Was wäre ein Shooter ohne die Endgegner. Und auch hier wissen die Spieler des ersten Teils, dass bei Sam keine halblangen Sachen gemacht werden. Die Gegner sind einfach nur riesig und das meine ich wirklich so. Sie nehmen den ganzen Bildschirm ein und sind zudem noch äußerst schwer zu besiegen. Von King Kong, den man nur indirekt bekämpfen kann, einer riesigen Biene, oder einem wahnsinnig fetten Prinz mit Vorliebe für scheußlichen Gesang, bis hin zu einem dicken Drachen oder dem Mörder-Roboter Hugo sind auch hier dem Einfallsreichtum keine Grenzen gesetzt worden. Diesen Gegnern musst du alles entgegensetzen. Also her mit dem ganzen Waffeninventar. Von den normalen Waffen wie Plasma, Raketenwerfer, Schrotflinte oder Minigun machst du regelmäßig Gebrauch aber auch den Papagei (mit eingebauter Bombe) kann man gut gebrauchen. Auch herumstehende Geschütze eignen sich prima um einen großen Teil der Landschaft nieder zu mähen und bewaffnete Fahr-, Flug- und Rollmobile ersparen dir das Laufen.

Multiplayermodus

Das ist kein netter Zeitgenosse

Was im Singlespielermodus nach einiger Zeit doch recht langweilig wird sind die eintönigen Massenvernichtungsorgien. Hier kannst du dir getrost den Finger an die Maus tackern und dich nonstop ballernd um die eigene Achse drehen.

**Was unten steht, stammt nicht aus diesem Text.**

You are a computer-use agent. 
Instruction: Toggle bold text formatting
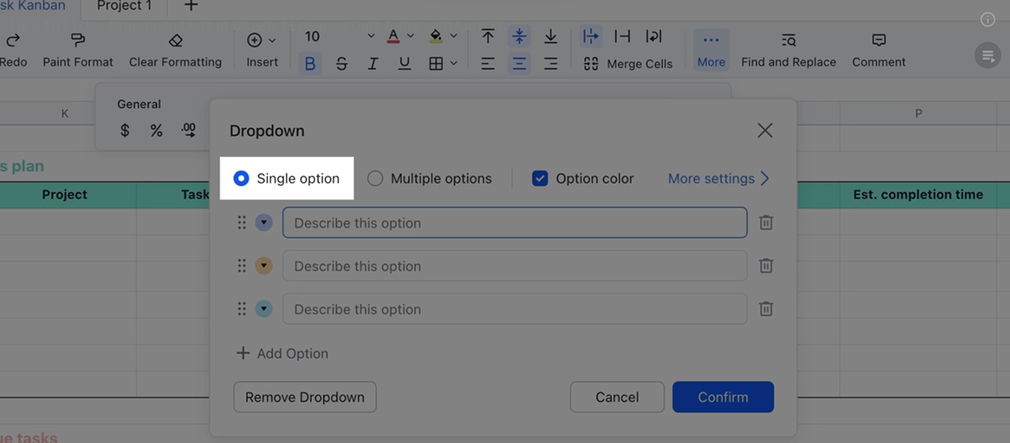point(310,63)
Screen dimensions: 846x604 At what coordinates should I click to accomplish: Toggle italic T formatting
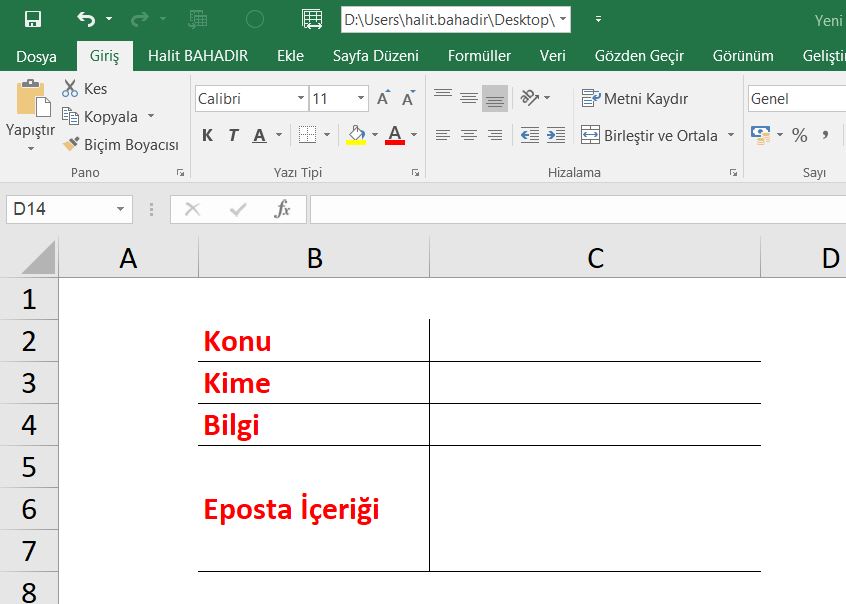click(x=233, y=135)
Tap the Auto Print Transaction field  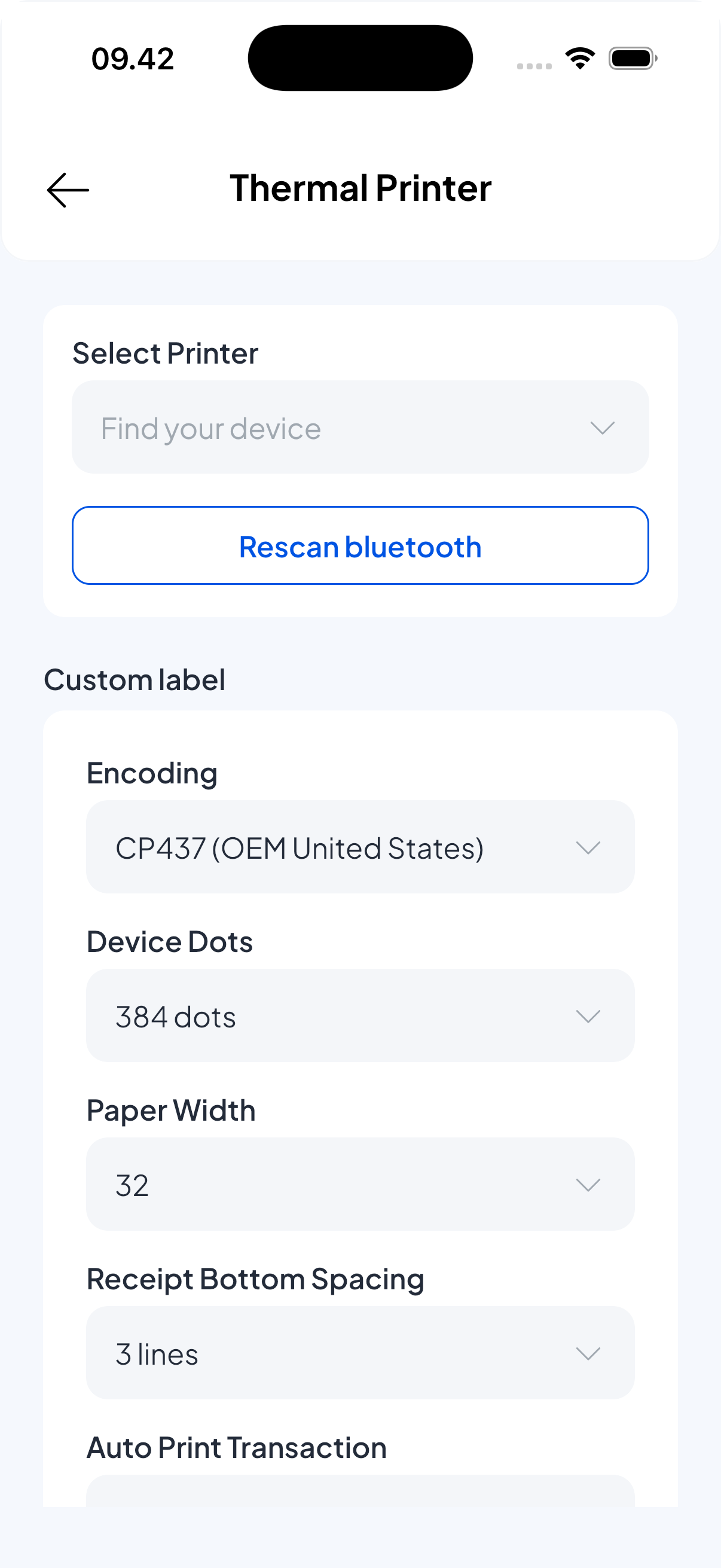tap(359, 1490)
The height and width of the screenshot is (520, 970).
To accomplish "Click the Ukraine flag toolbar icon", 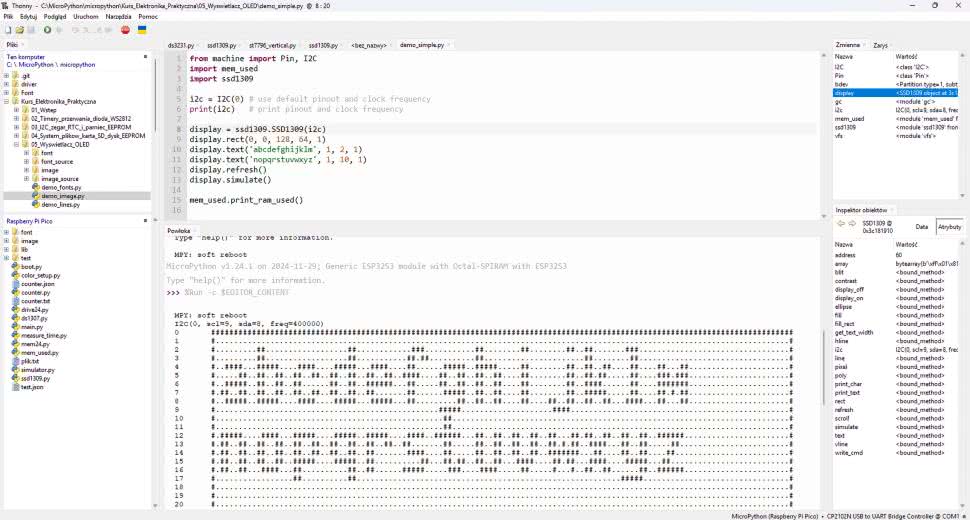I will click(x=142, y=30).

Puzzle oder Rätsel wirst du hier nicht finden. Dafür hat man aber den Koop- Modus eingebaut. Dort kannst du dann mit bis zu 16 Spielern in die Schlacht ziehen, wodurch das Ganze doch etwas Fahrt aufnimmt und den Spielspaß deutlich erhöht. Leider hat man wieder auf einen Multiplayer Modus, in dem man gegeneinander antreten kann, verzichtet.

Grafik, Sound und Steuerung

Jetzt hilft nur noch Dauerfeuer

Um das Ganze gebührend zu präsentieren haben sich die Jungs von Croteam nicht lumpen lassen. Die Optik kann sich echt sehen lassen. Knallige Farben, detaillierte Gegner und liebevoll gestaltete Welten und die ungeschlagene Größe und Sichtweite sind hier nur einige Sachen die man hervorheben sollte. Damit nicht genug, denn die phantasiereichen Figuren sind auch noch butterweich und realistisch animiert. Das Wasser wiederum weist einige Schwächen auf. Es wirkt wie eine grünliche Plastikfolie - komisch. Die Zwischensequenzen sind zwar alle sehr lustig, leider aber so detailarm und schlecht aufgelöst, dass sie grafisch überhaupt nicht ins Spiel passen. Im Bereich Sound bleibt "Sam 2" dem Vorgänger treu: fetzige Effekte, teilweise herrlich alberne Musik und jede Menge lustiger Sprüche. Die Steuerung ist einfach und sehr gut gelungen.

Fazit

Tobias Stolle von Tobias Stolle

Alles in allem ist "Serious Sam 2" ein Shooter, den man nicht allzu ernst nehmen kann und sollte. Dafür ist er auch nicht ausgelegt und gerade deshalb macht er eine Menge Spaß - hirnloses Dauergeballere in einer verdammt gutaussehenden Welt. Das Ganze dann noch mit bis zu 16 Mann, da kommt Laune auf. Einziges kleines Manko ist, dass einem alleine das immergleiche Spielprinzip doch schnell auf den Wecker geht. Einen Multiplayer-Patch, in dem man gegeneinander antreten kann, sollten die Jungs vielleicht noch nachliefern. Ansonsten ein netter Ballerspaß mit klasse Grafik und Sound.